S’il faut être un peu en garde contre les historiens qui remontent à la Tour de Babel et au déluge, il ne faut pas moins se défier de ceux qui particularisent toute l’histoire moderne, qui entrent dans tous les secrets des ministres, et qui vous donnent audacieusement la relation exacte de toutes les batailles dont les généraux auraient eu bien de la peine à rendre compte.

Il s’est donné depuis le commencement du dernier siècle près de deux cents grands combats en Europe, la plupart plus meurtriers que les batailles d’Arbelle et de Pharsale ; mais très-peu de ces actions ayant eu de grandes suites, elles sont perdues pour la postérité. S’il n’y avait qu’un livre dans le monde, les enfants en sauraient par cœur toutes les lignes, on en compterait toutes les syllabes ; s’il n’y avait eu qu’une bataille, le nom de chaque soldat serait connu, et sa généalogie passerait à la dernière postérité : mais dans cette longue suite à peine interrompue de guerres sanglantes que se font les princes chrétiens, les anciens intérêts, qui tous ont changé, sont effacés par les nouveaux ; les batailles données il y a vingt ans sont oubliées pour celles qu’on donne de nos jours ; comme, dans Paris, les nouvelles d’hier sont étouffées par celles d’aujourd’hui, qui vont l’être à leur tour par celles de demain ; et presque tous les événements sont précipités les uns par les autres dans un éternel oubli. C’est une réflexion qu’on ne saurait trop faire : elle sert à consoler des malheurs qu’on essuie ; elle montre le néant des choses humaines. Il ne reste, pour fixer l’attention des hommes, que les révolutions frappantes qui ont changé les mœurs et les lois des grands États ; et c’est à ce titre que l’histoire de Pierre le Grand mérite d’être connue.
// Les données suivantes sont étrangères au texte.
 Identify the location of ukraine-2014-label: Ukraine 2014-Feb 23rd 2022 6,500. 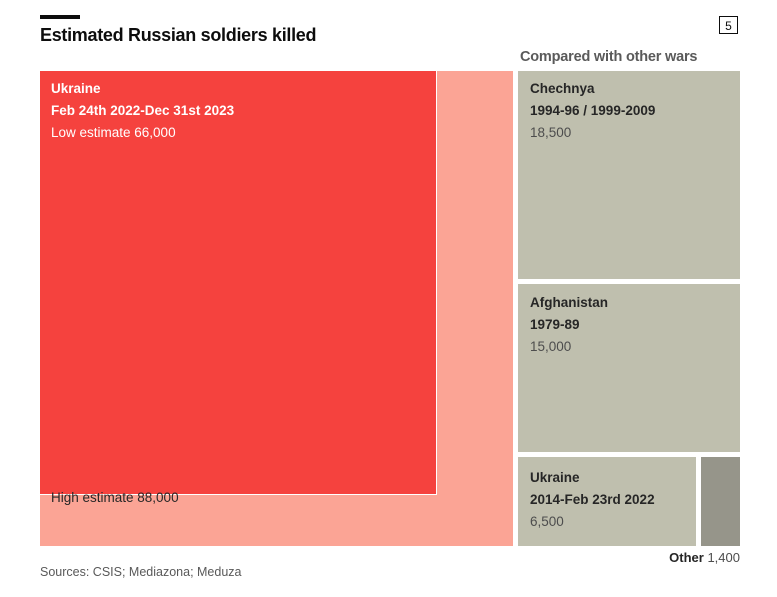
(592, 500).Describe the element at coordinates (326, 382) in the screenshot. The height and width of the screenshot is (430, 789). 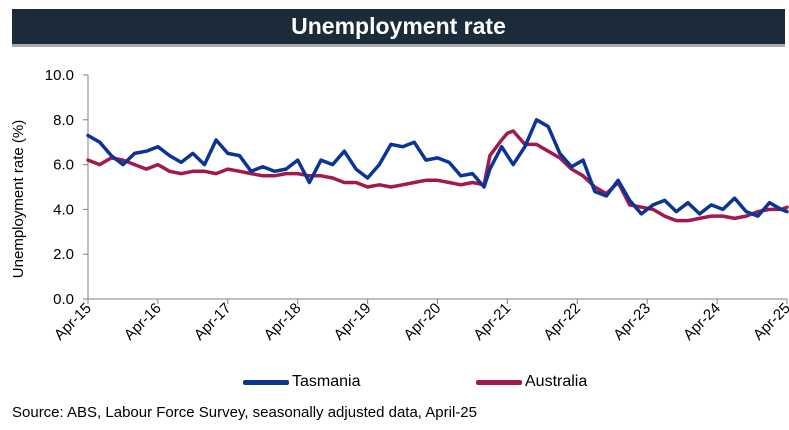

Si on s’est trop appesanti sur quelques détails de combats et de prises de villes qui ressemblent à d’autres combats et à d’autres siéges, on en demande pardon au lecteur philosophe, et on n’a d’autre excuse, sinon que ces petits faits étant liés aux grands, marchent nécessairement à leur suite.

On a réfuté Nordberg[1] dans les endroits qui ont paru les plus importants, et on l’a laissé se tromper impunément sur les petites choses.

  1. Voyez L’Histoire de Charles XII.